• [EXERCISE] From the data below, set down exactly the lines between the one holding "Alexei Jawlensky (256, 2332)" and the one holding "About Us (32, 2244)", inclusive, and no others.

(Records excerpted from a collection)
----------------

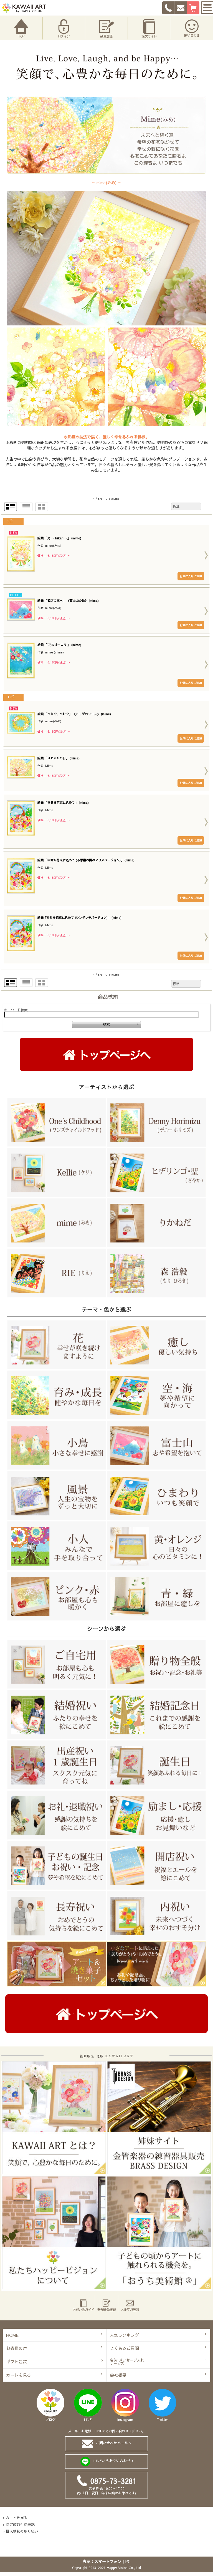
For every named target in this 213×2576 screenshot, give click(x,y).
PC (127, 2561)
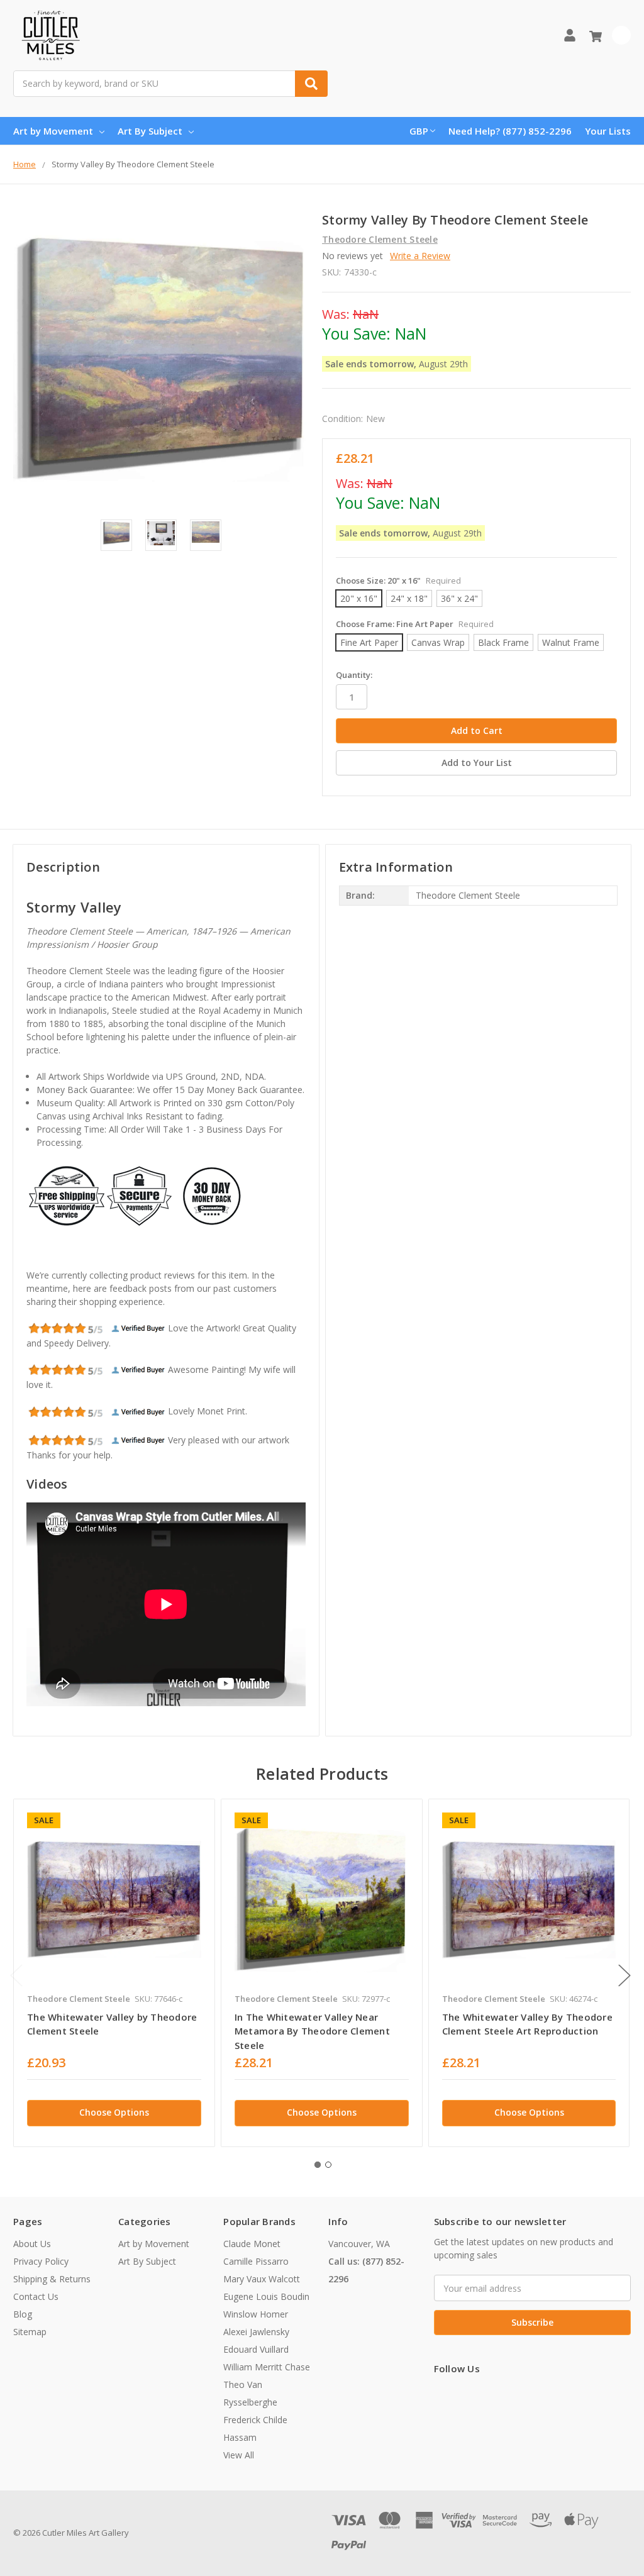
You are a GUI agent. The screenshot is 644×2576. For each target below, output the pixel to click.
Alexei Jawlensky (256, 2332)
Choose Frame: (415, 624)
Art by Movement (53, 131)
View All (238, 2455)
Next (624, 1975)
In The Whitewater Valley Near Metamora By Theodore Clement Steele (312, 2031)
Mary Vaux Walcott (261, 2279)
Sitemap (30, 2332)
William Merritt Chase (266, 2367)
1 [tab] (317, 2165)
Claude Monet (251, 2244)
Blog (22, 2314)
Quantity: (354, 674)
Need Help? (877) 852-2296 (510, 131)
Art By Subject (150, 131)
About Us (32, 2244)
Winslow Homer (255, 2314)
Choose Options (114, 2112)
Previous (16, 1975)
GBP (418, 131)
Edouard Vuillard (256, 2349)
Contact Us (35, 2296)
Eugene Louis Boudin (266, 2296)
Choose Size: (398, 580)
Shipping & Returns (52, 2279)
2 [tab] (328, 2165)
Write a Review (420, 256)
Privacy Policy (41, 2261)
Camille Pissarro (256, 2261)
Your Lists (608, 131)
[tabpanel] (113, 1973)
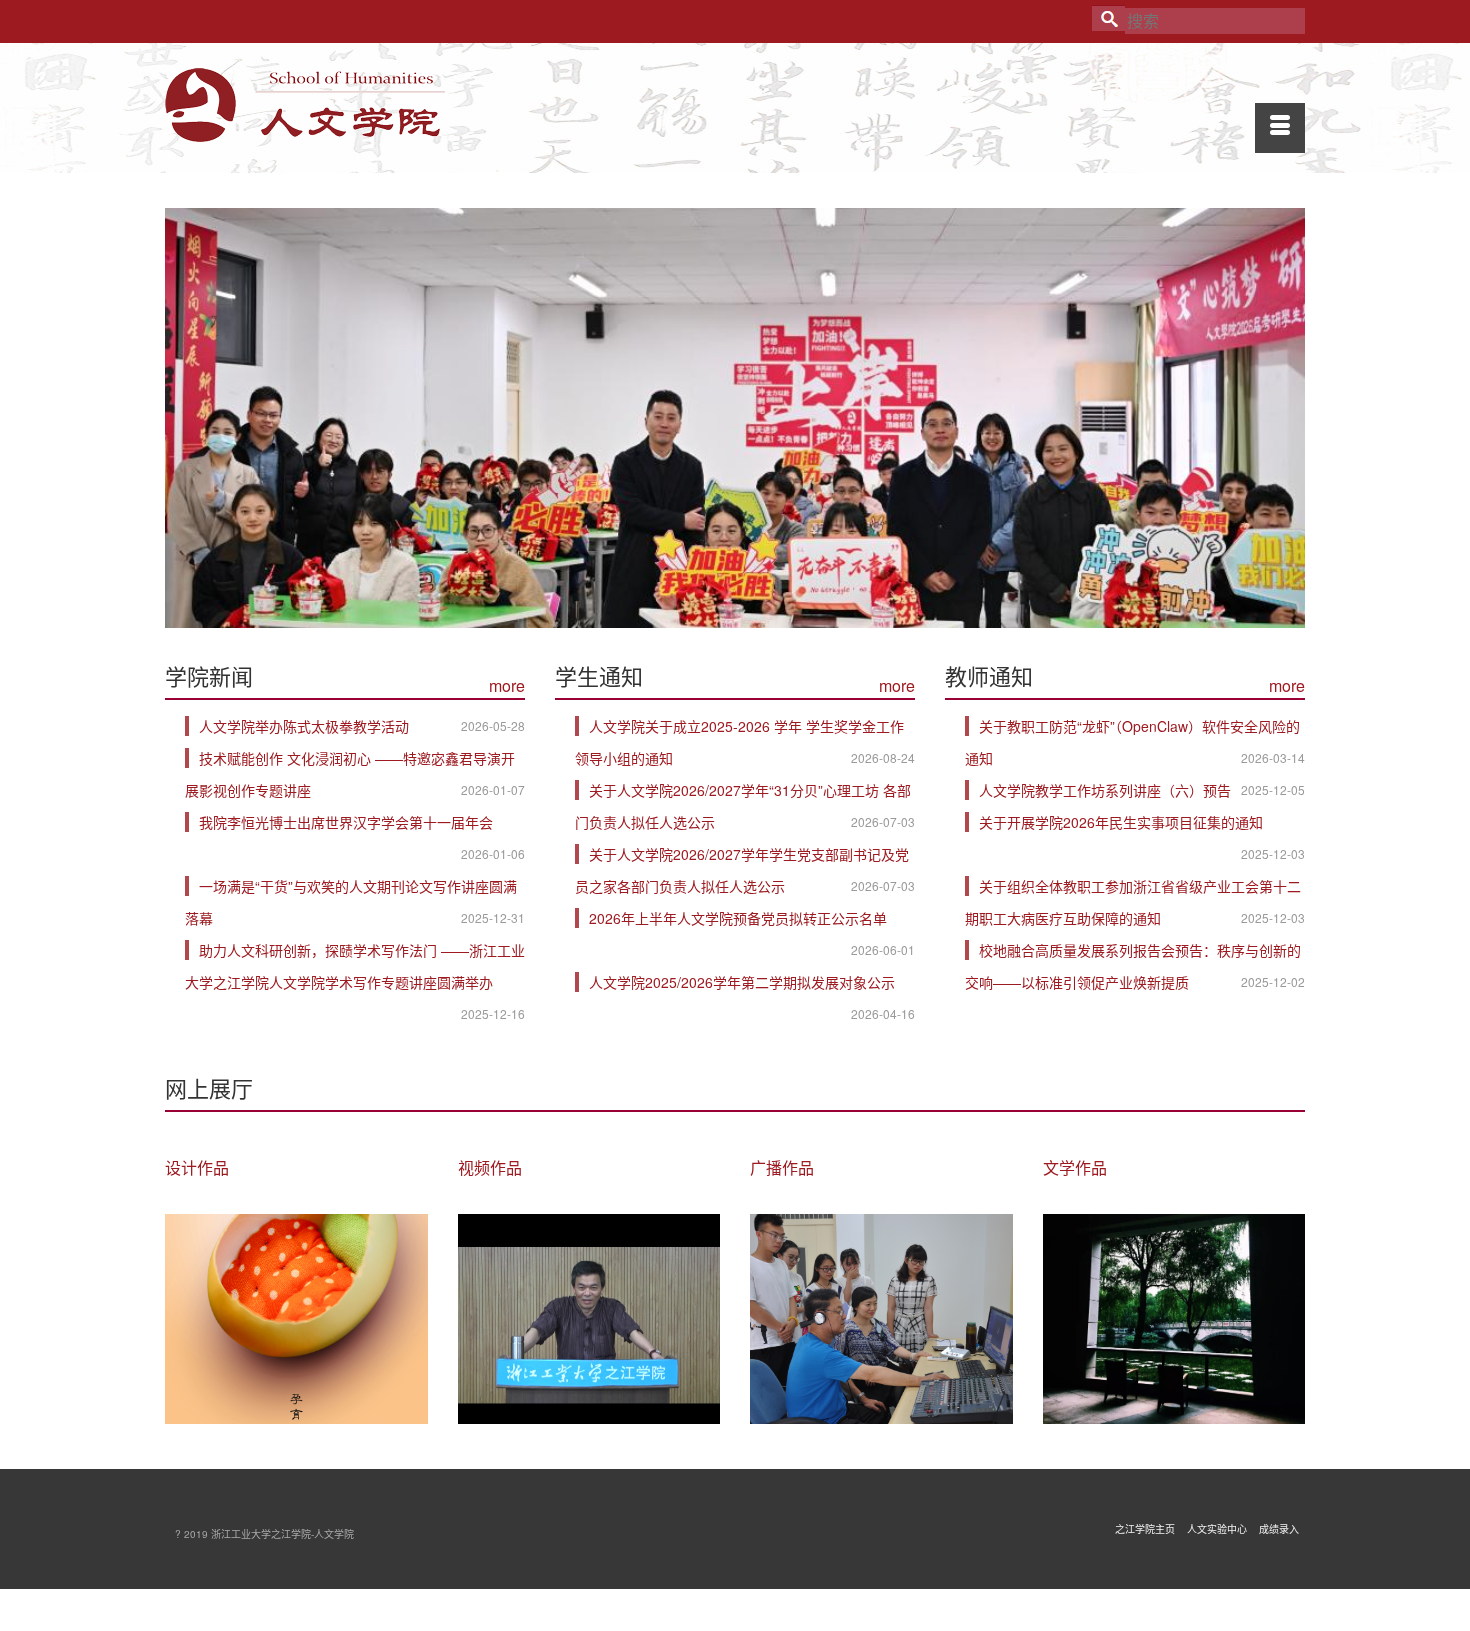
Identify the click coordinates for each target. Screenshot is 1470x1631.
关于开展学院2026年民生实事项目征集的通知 (1121, 822)
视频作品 (490, 1167)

----------------

• [OUTPUT BELOW]
Alexei Jawlensky (256, 2332)
Choose Frame: (415, 624)
Art by Movement (53, 131)
View All (238, 2455)
Next (624, 1975)
In The Whitewater Valley Near Metamora By Theodore Clement Steele (312, 2031)
Mary Vaux Walcott (261, 2279)
Sitemap (30, 2332)
William Merritt Chase (266, 2367)
1 [tab] (317, 2165)
Claude Monet (251, 2244)
Blog (22, 2314)
Quantity: (354, 674)
Need Help? (877) 852-2296 (510, 131)
Art By Subject (150, 131)
About Us (32, 2244)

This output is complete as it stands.